2021 24 Hours of Le Mans Entry List Revealed

Following on from January’s reveal of the 2021 FIA World Endurance Championship season entry list, the FIA and ACO have announced the full 62-car entry list for the delayed 2021 24 Hours of Le Mans.

The two lists are of course very similar. While it’s a major race in its own right, the 24 Hours of Le Mans is one of the rounds of the FIA WEC, and the 33 teams and machines of the WEC make the entry list automatically. In addition, the ACO invites champion teams from the previous season’s race and the winners from the various categories in other championships like the European Le Mans Series and WeatherTech SportsCar Championship.

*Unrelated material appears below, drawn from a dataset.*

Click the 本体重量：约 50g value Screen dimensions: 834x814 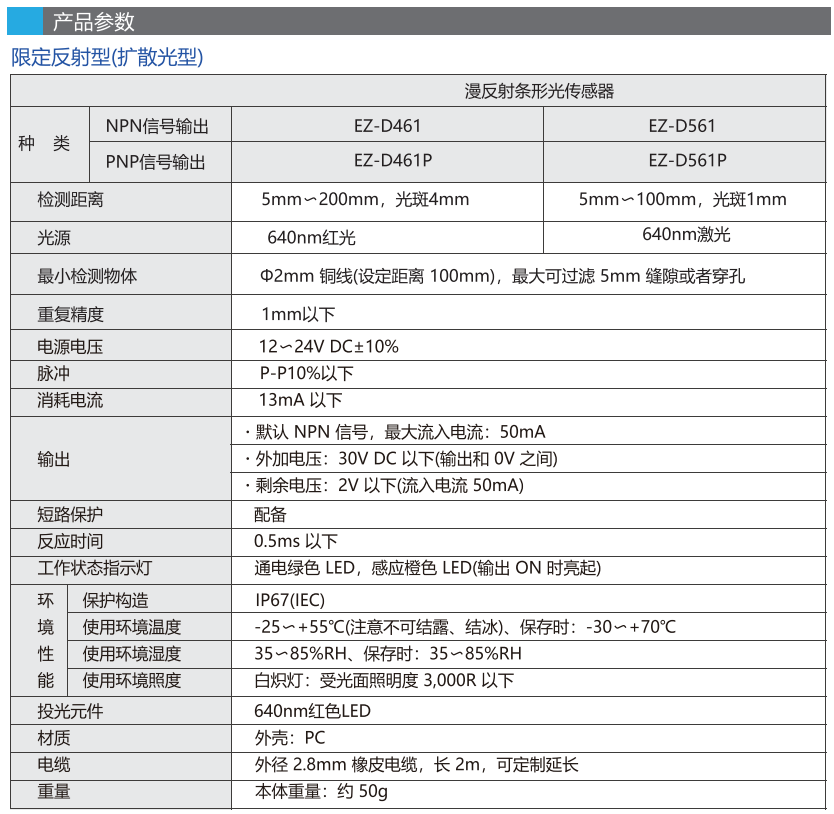(x=321, y=791)
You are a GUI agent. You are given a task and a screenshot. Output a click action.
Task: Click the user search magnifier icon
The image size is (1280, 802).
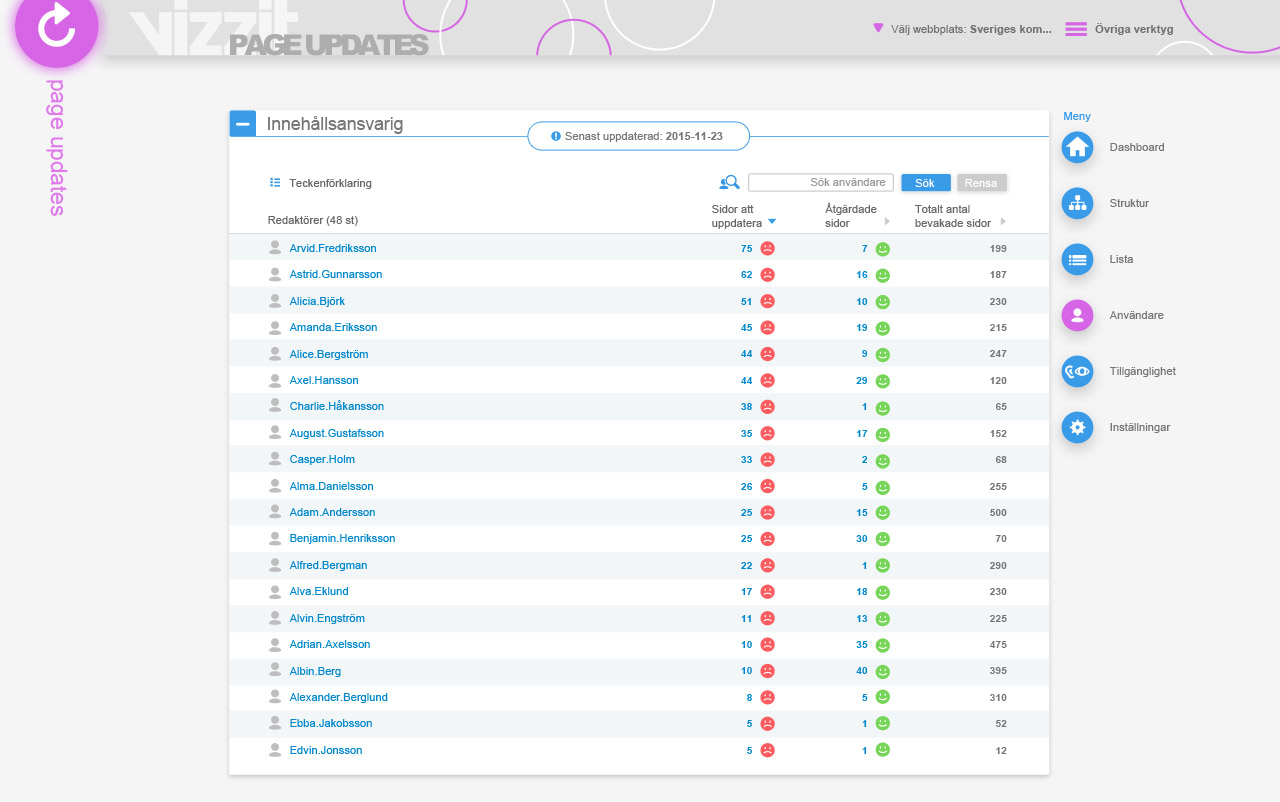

In total, the 62 entries are spread across five categories, with five in the top Le Mans Hypercar class, 25 in LMP2, seven in LM GTE Pro, and 24 in LM GTE Am. There’s also one further special entry in the Innovative category, a class formerly known as “Garage 56” (back when Le Mans only had 56 pit garages) and made famous by the Nissan-entered DeltaWing.

The five cars entered in the new LMH category are both surprising and unsurprising. It’s an identical entry list to that of the class in the full FIA WEC season, with the two Toyota GR010 entries facing the two Scuderia Cameron Glickenhaus cars, and Alpine’s converted Rebellion R13 LMP1 making up the five. There is no space on the entry list for the ByKolles team’s LMP1-H, which was expected to ready for this year’s race.

LMP2 will more than double the amount of entries at Le Mans compared to the rest of the season, with 25 machines competing rather than just 11. There’ll be no fewer than nine F1 drivers in the field, with Paul di Resta, Pietro Fittipaldi, Narain Karthikeyan, and Robert Kubica all joining in the action in France. In fact di Resta won in LMP2 last year, and will be driving the #23 United Autosports car, while his team-mates from that race are both in the team’s #22. All but two of the LMP2s will be Oreca 07-Gibson machines (including G-Drive’s Aurus-branded version), with the #44 and #74 cars using Ligier JS P217 chassis.

GTE Pro might be the class that gets the fans excited, as a famous name returns from its absence last year. Corvette Racing will bring a pair of the new, mid-engined Corvette C8.Rs to Le Mans for the first time, to make the class a Chevrolet-Ferrari-Porsche battle once again. Unfortunately we won’t get to see Aston Martin defending its title, as the manufacturer has withdrawn from official factory racing in GT as it makes a return to Formula 1.

Aston fans can cheer on one of four cars in GTE Am however, as the Vantages face off with eight Porsche 911s and 12 Ferrari 488s. Again though, the winning trio from 2020 is absent, so there’s a new champion on the cards.

The final entry is one of the most fascinating, as the SRT41 team returns. In 2016 this entry — a specially modified Morgan LMP2 — saw Frederic Sausset become the first-ever quadruple amputee to start the race, and he finished it in 38th overall. For 2021 the team comes back with the same entry it planned in 2020, featuring a three-driver line up all of whom have disabilities. This year, his SRT-41 academy will be striving to write another page in the race’s history books by entering a full line-up of drivers with disabilities and an adapted Oreca 07 LMP2.